__Texto extraído__
○ ○ ○

A notícia de que o Estado de S.Paulo está passando por uma reformulação radical provoca muitas discussões nas redes sociais, especialmente entre os jornalistas. O debate é intenso no grupo chamado “Extadão”, criado no Facebookpor ex-integrantes do jornal paulista. Um misto de indignação, revolta e inconformismo perpassa as mensagens, como a demonstrar a profundidade do engajamento que marcou a passagem de muitos desses profissionais pela casa dos Mesquita.
Com o início das demissões anunciadas, o “Extadão” recebe novos membros desde sexta-feira (5/4).
Havia especulações sobre cortes desde o início do mês, mas o novo projeto acabou surpreendendo pelas mudanças radicais na configuração tradicional do diário. Alguns detalhes da mudança, parte do projeto de redução de custos iniciado em 2010, foram divulgados por sites especializados antes de terem sido comunicados à redação.
A partir do dia 22 de abril, uma segunda-feira, o Estadão será composto de três cadernos básicos que concentrarão os temas principais, mais o suplemento do dia, e será feita a unificação das duas edições atuais – São Paulo e Brasil – em uma só, com fechamento às 21h30.

○ ○ ○

__A fazer__
Liste todas as datas e anos escritos com algarismos no texto sobre a reformulação do Estadão. A listagem a seguir não tem nenhum papel neste exercício.

○ ○ ○

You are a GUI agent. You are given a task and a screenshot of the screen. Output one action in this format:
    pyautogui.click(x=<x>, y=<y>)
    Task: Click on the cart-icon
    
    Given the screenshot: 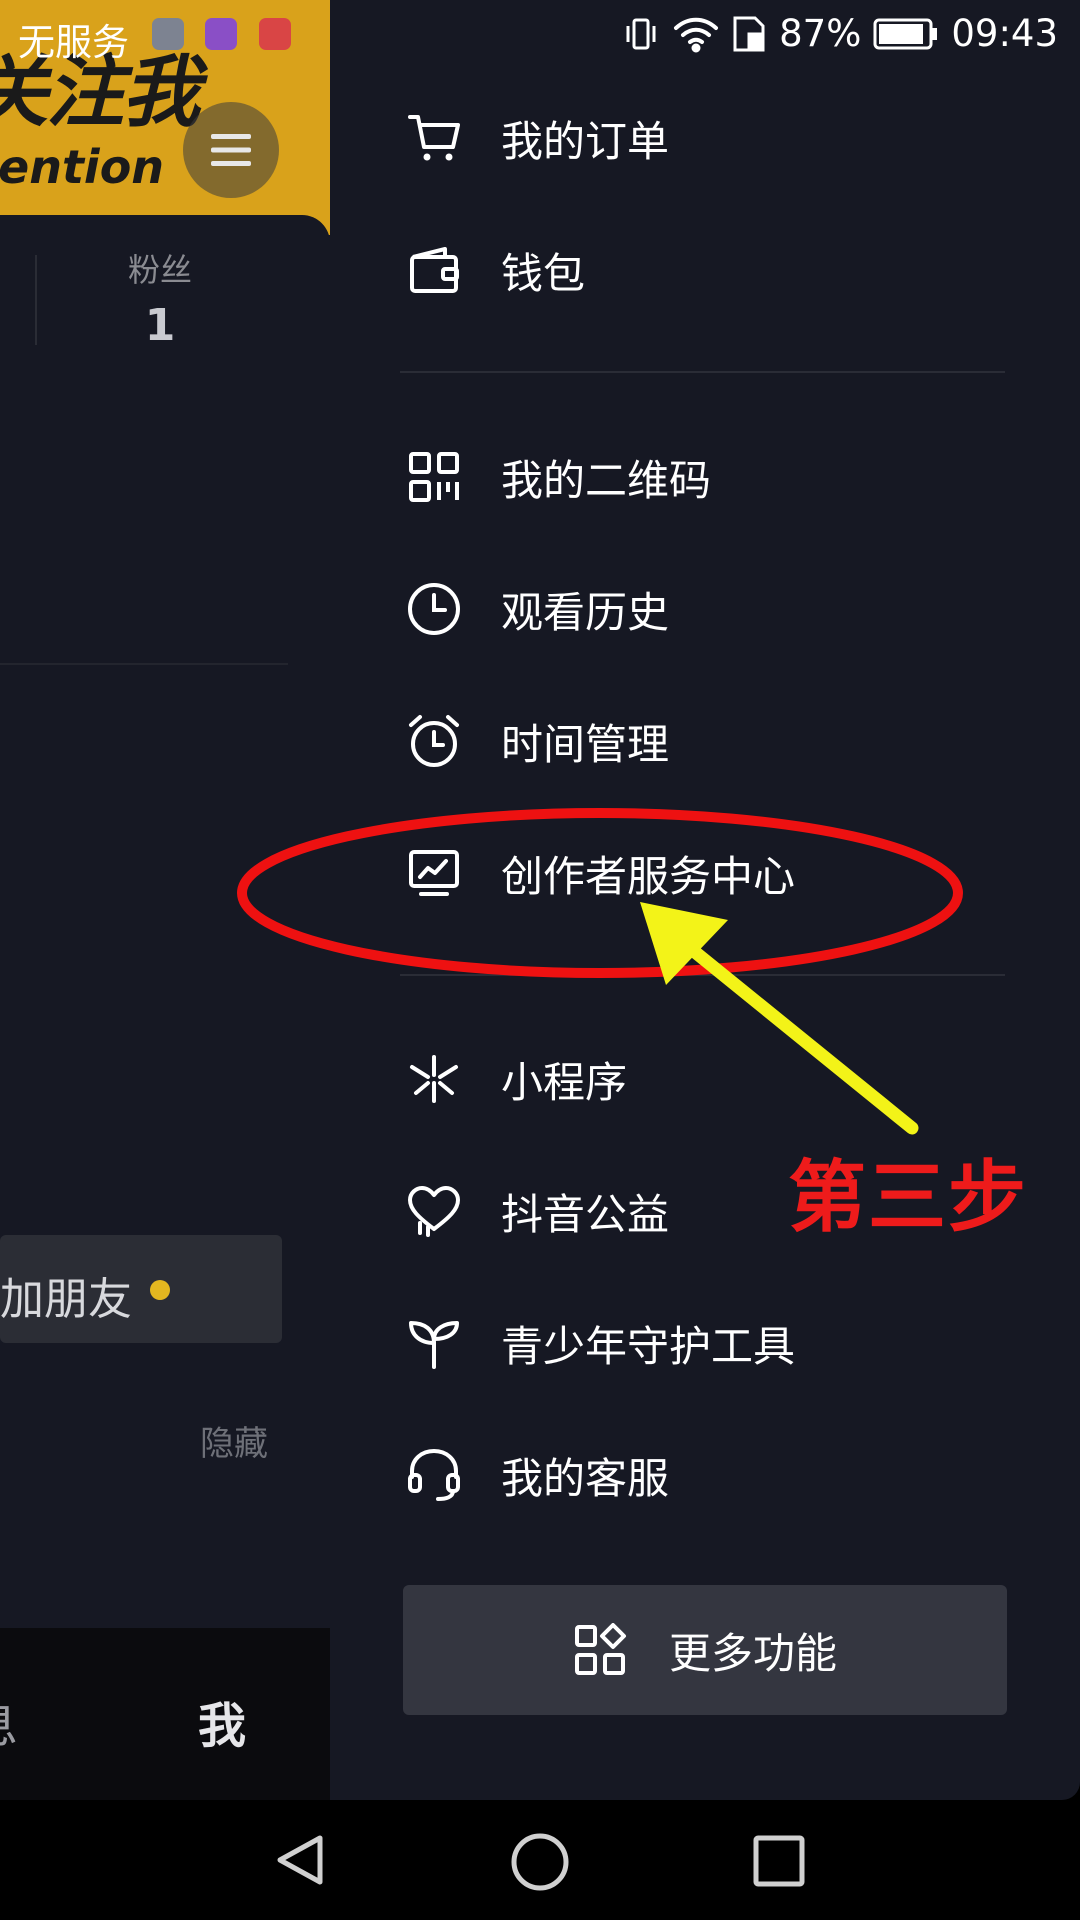 What is the action you would take?
    pyautogui.click(x=434, y=138)
    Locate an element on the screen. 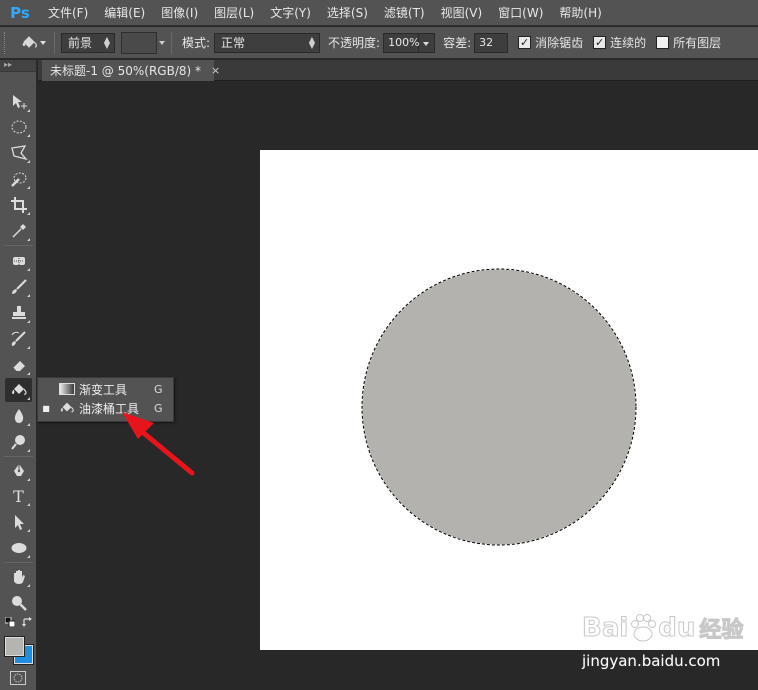 This screenshot has height=690, width=758. pattern-picker is located at coordinates (143, 42).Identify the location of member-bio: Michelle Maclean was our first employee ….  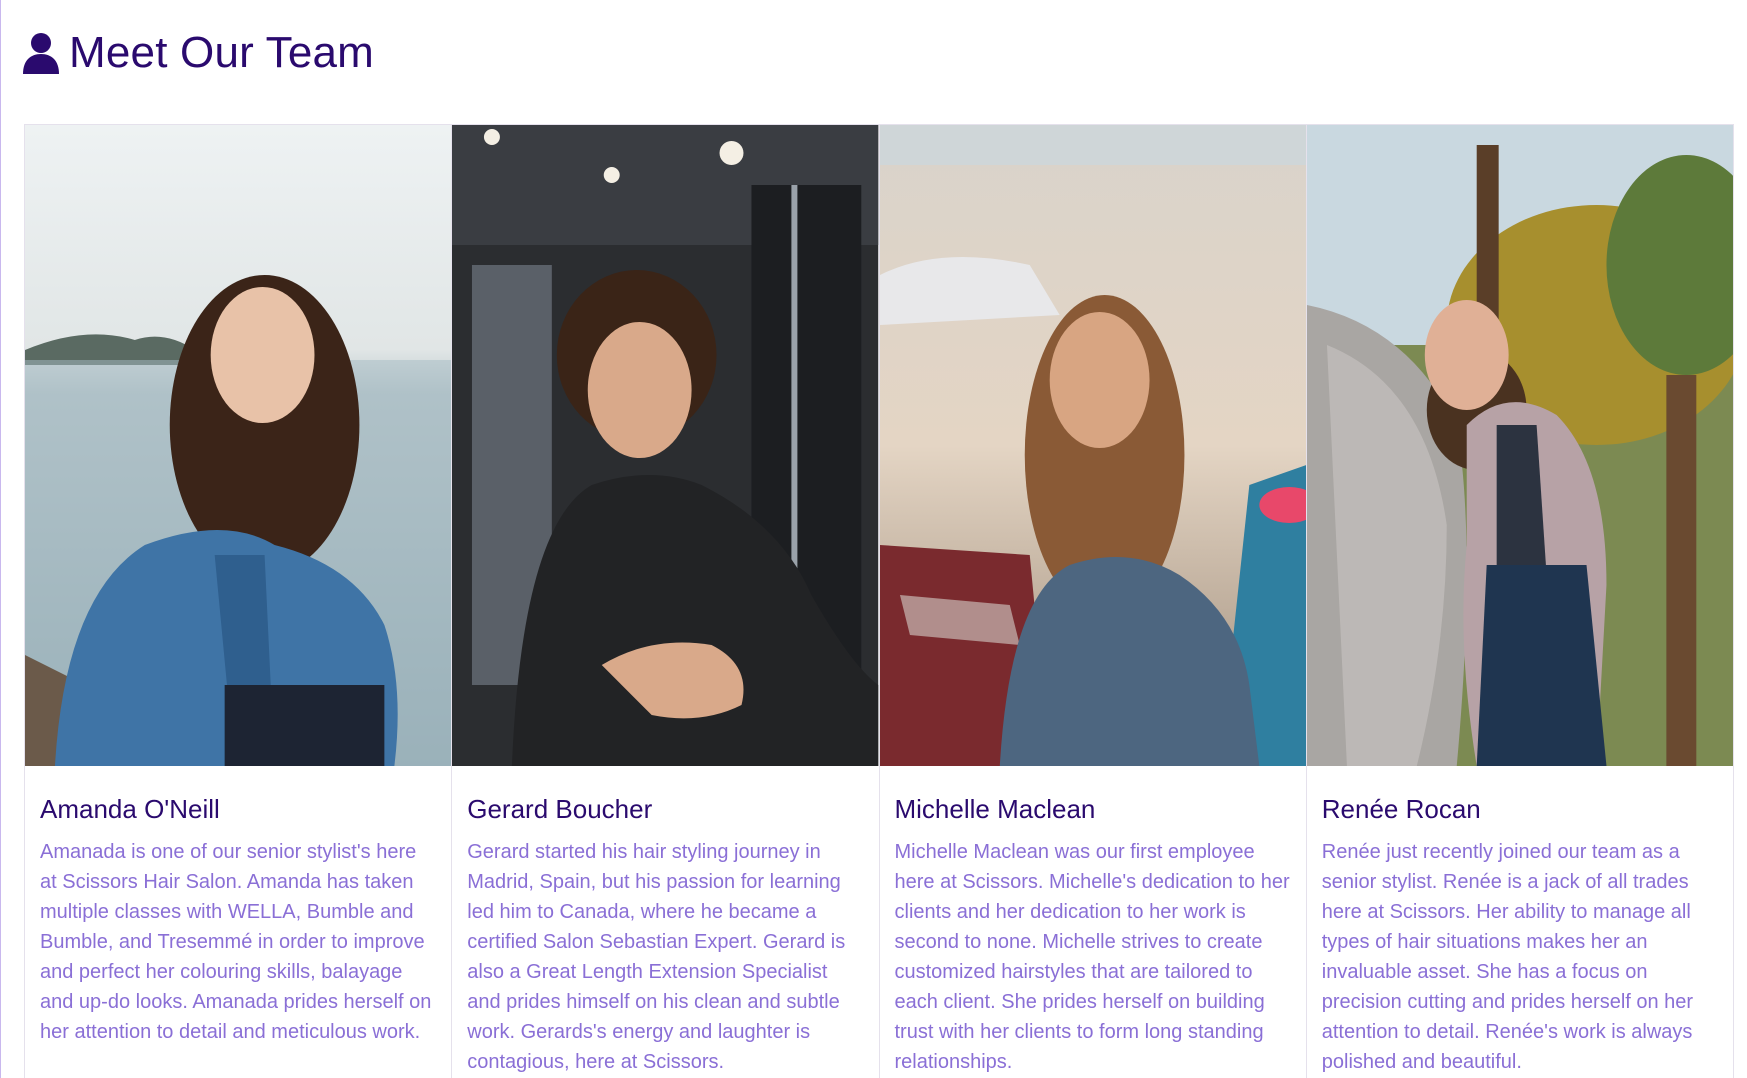
(1092, 957).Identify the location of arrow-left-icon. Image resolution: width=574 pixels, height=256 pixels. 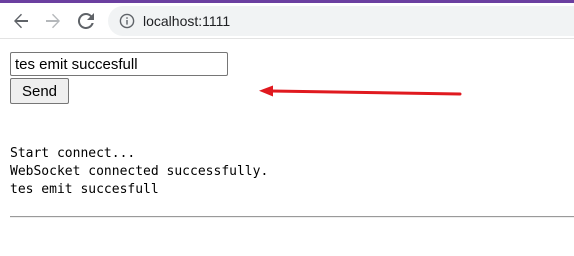
(21, 21). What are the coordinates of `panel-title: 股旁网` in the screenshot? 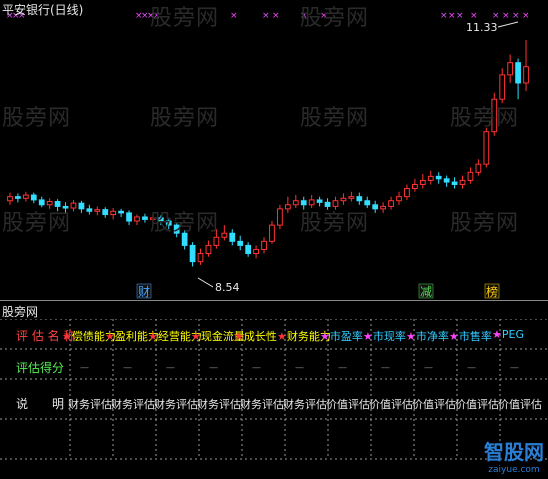 It's located at (20, 312).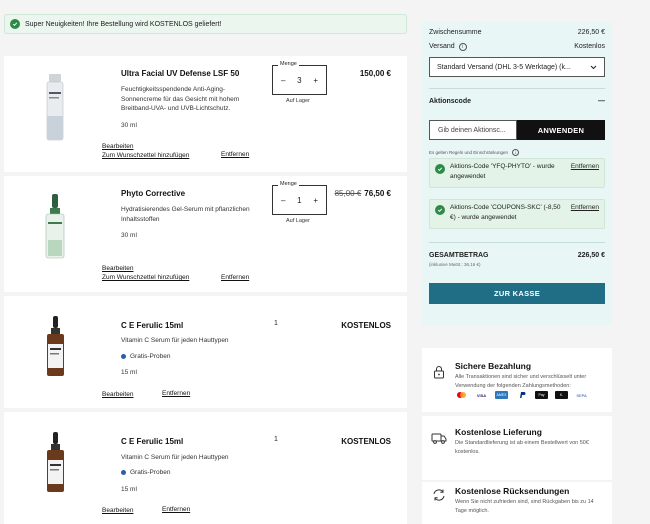 This screenshot has width=650, height=524. Describe the element at coordinates (153, 194) in the screenshot. I see `product-name: Phyto Corrective` at that location.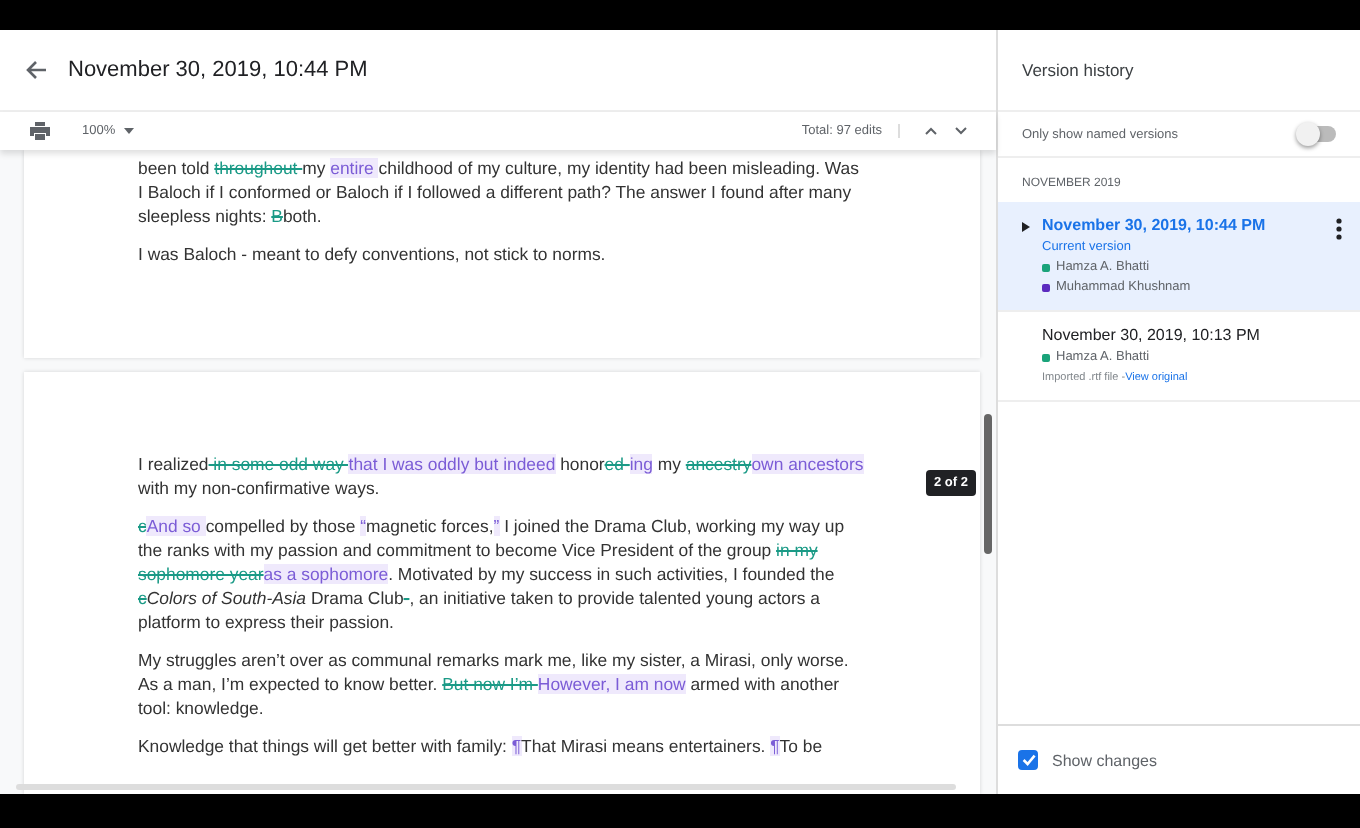 This screenshot has height=828, width=1360. What do you see at coordinates (492, 574) in the screenshot?
I see `paragraph: cAnd so compelled by those “magnetic forces,” I joined the Drama Club, working my way up the ranks with my passion and commitment to become Vice President of the group in my sophomore yearas a sophomore. Motivated by my success in such activities, I founded the cColors of South-Asia Drama Club-, an initiative taken to provide talented young actors a platform to express their passion.` at bounding box center [492, 574].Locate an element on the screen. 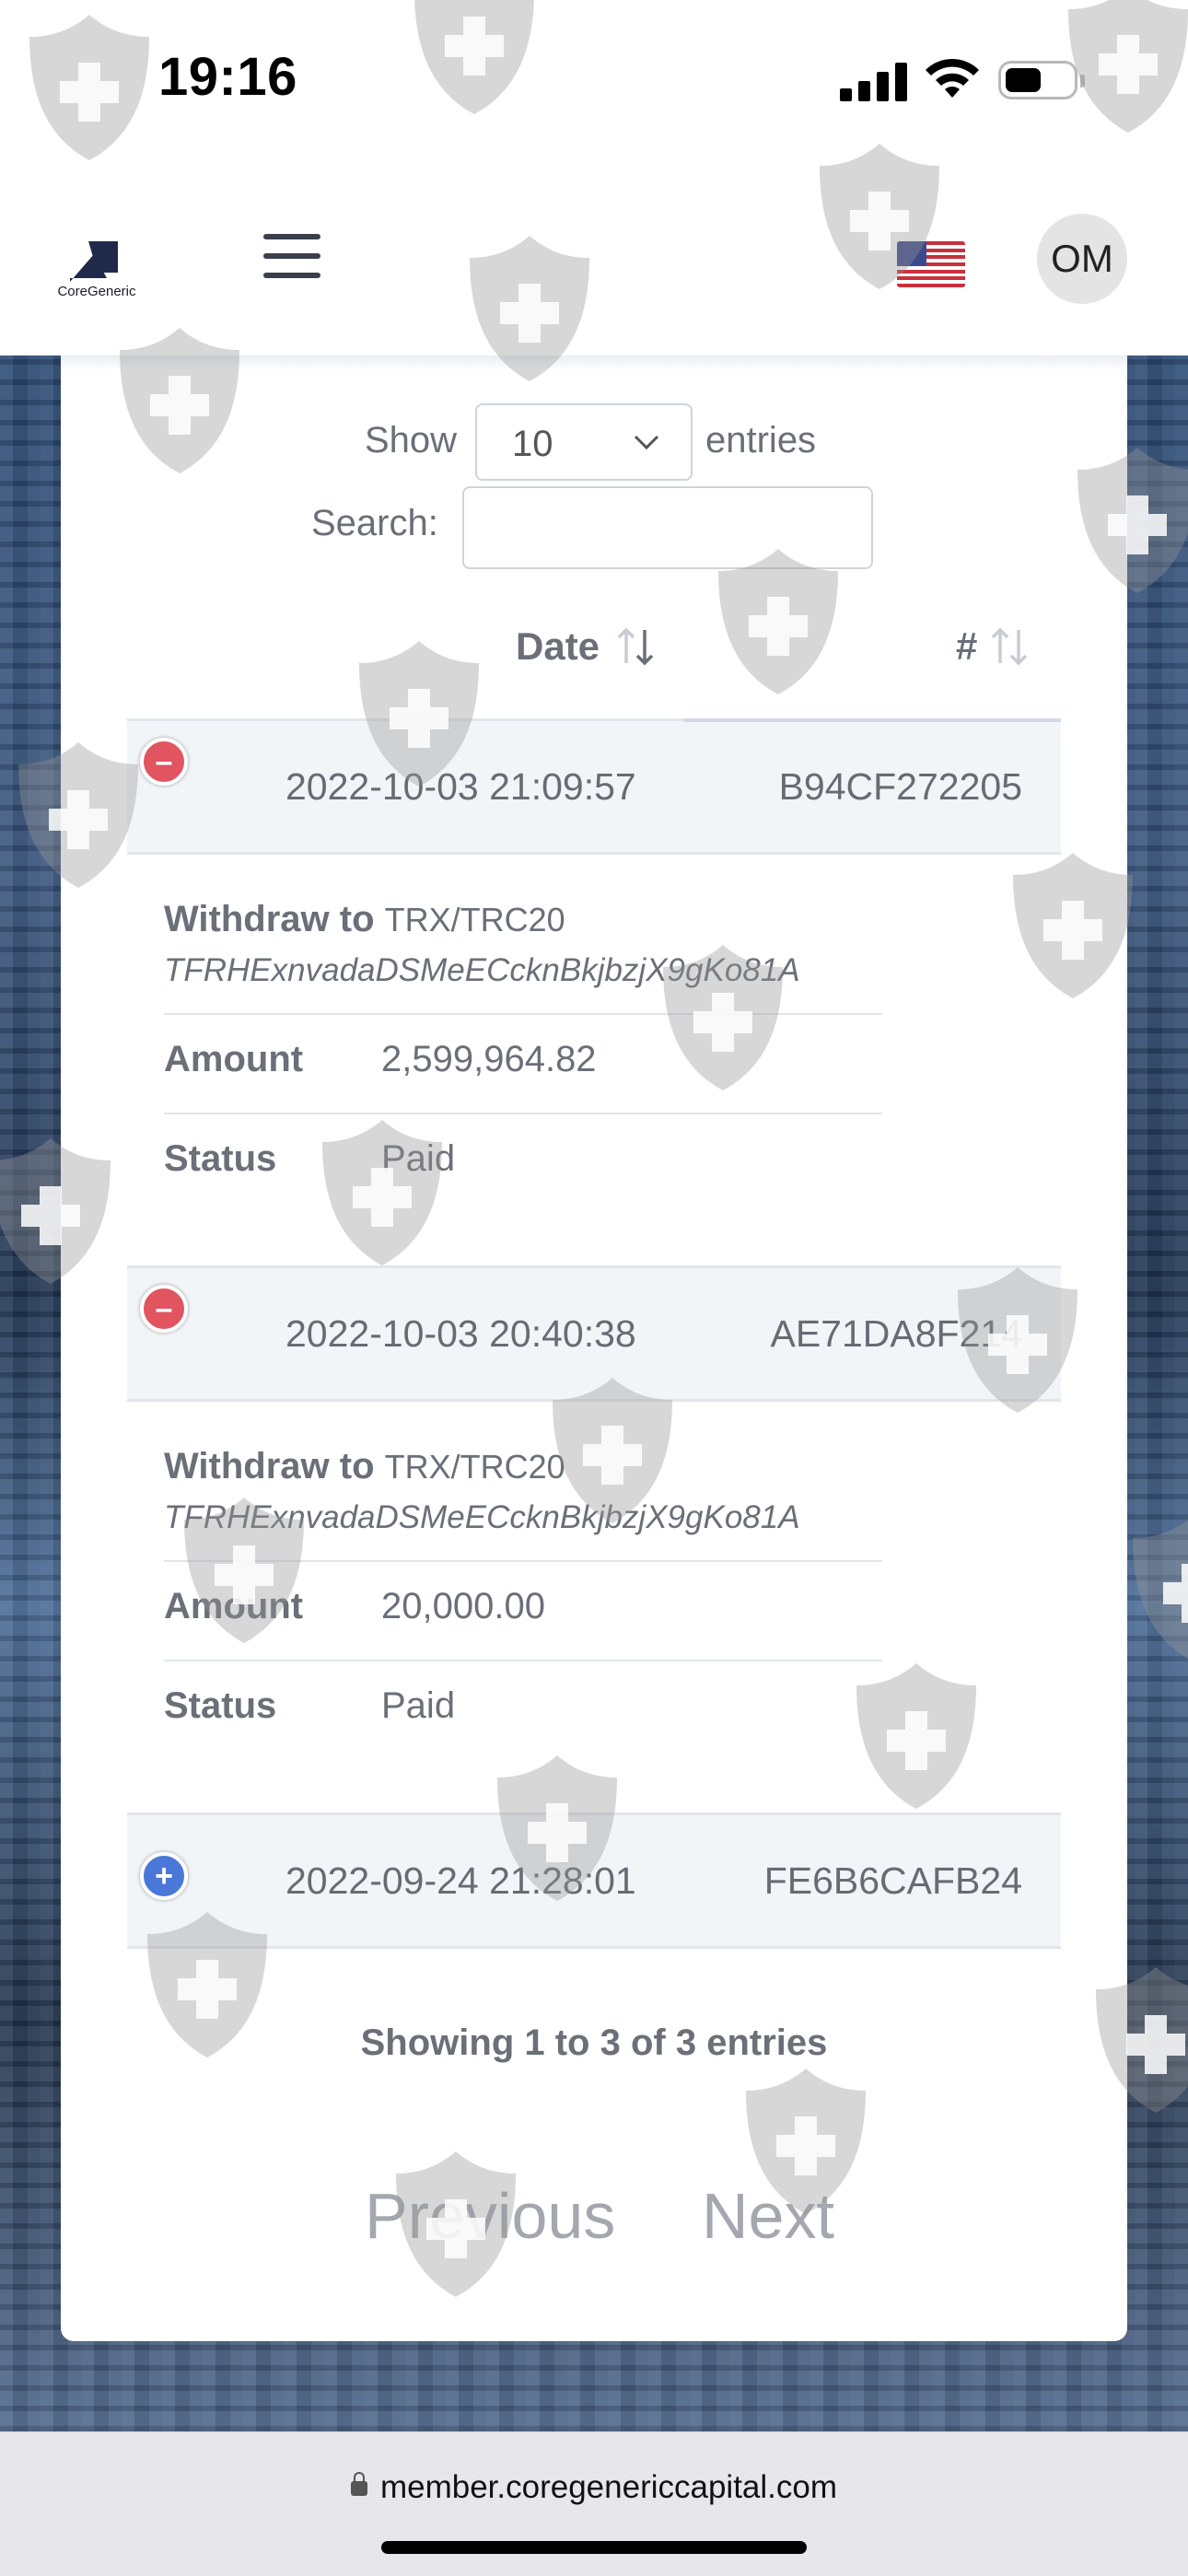 Image resolution: width=1188 pixels, height=2576 pixels. column-header-date: Date is located at coordinates (558, 646).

○ ○ ○

__Exercício resolvido__
- sexta-feira (5/4)
- 2010
- 22 de abril, uma segunda-feira